A friend of mine recently noted that when you see something that you used to see constantly but have not seen in a long time, it's like a puzzle piece snaps into place in your eyes.
Where I grew up in the city there used to be wooded areas, which are now mostly gone; those wooded areas in the fall were layered with millions of these:
I never knew what these were, aside from missiles to fling at one another; I have it on good authority that they make great snowman eyeballs. Where I live now, less than fifty miles away, I have never seen one, but these seed pods (which indeed is what they are) come from the Sweetgum tree, which is all over New York City.
Liquidambar styraciflua is a lovely tree, with a distinctive gator-skin bark. I never realized how common it is in the city, nor how less-common it is even close by. They are distinctive enough that a grove of these trees was donated by September 11 Memorial organizers in New York for use in the memorial of Flight 93 in Shanksville.

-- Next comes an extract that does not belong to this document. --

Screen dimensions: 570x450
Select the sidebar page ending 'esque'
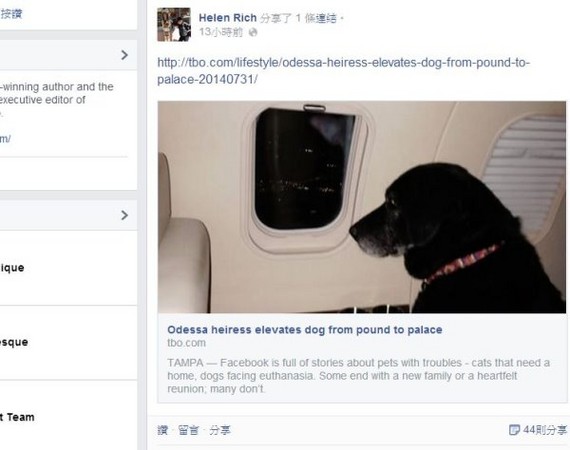[14, 342]
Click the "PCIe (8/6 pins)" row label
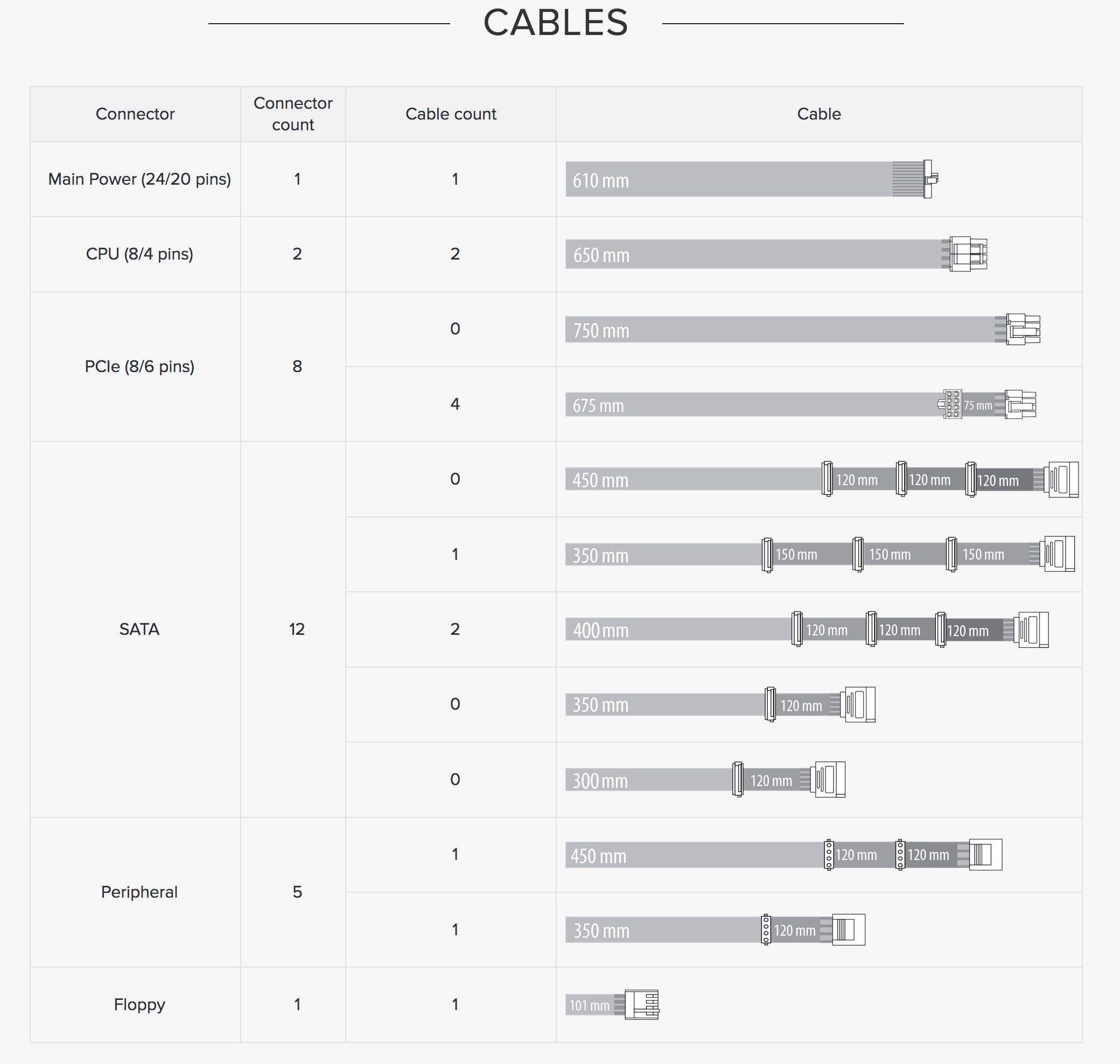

From our heart to yours.
I was in the city recently, in a park, and realized a billion of these pods were all over the path, and had that puzzle-eye moment. I never cared enough about nature as a kid to know anything about plants, but I could hum you the theme of every cartoon and game show on TV. Now, though, I was curious. I'm surprised I even remembered these enough to be so struck. Took some Googling to find out what they were.
Sometimes I feel like I've had a much deeper, richer life than I know, if I'd only paid more attention to it. I'm glad my memory managed to catch things that didn't seem important at the time, though. If it's true that our life flashes before our eyes when we die, I may be in for a hell of a surprise by what I see. I just hope I can be thoughtful enough when I see it to appreciate the Director's work.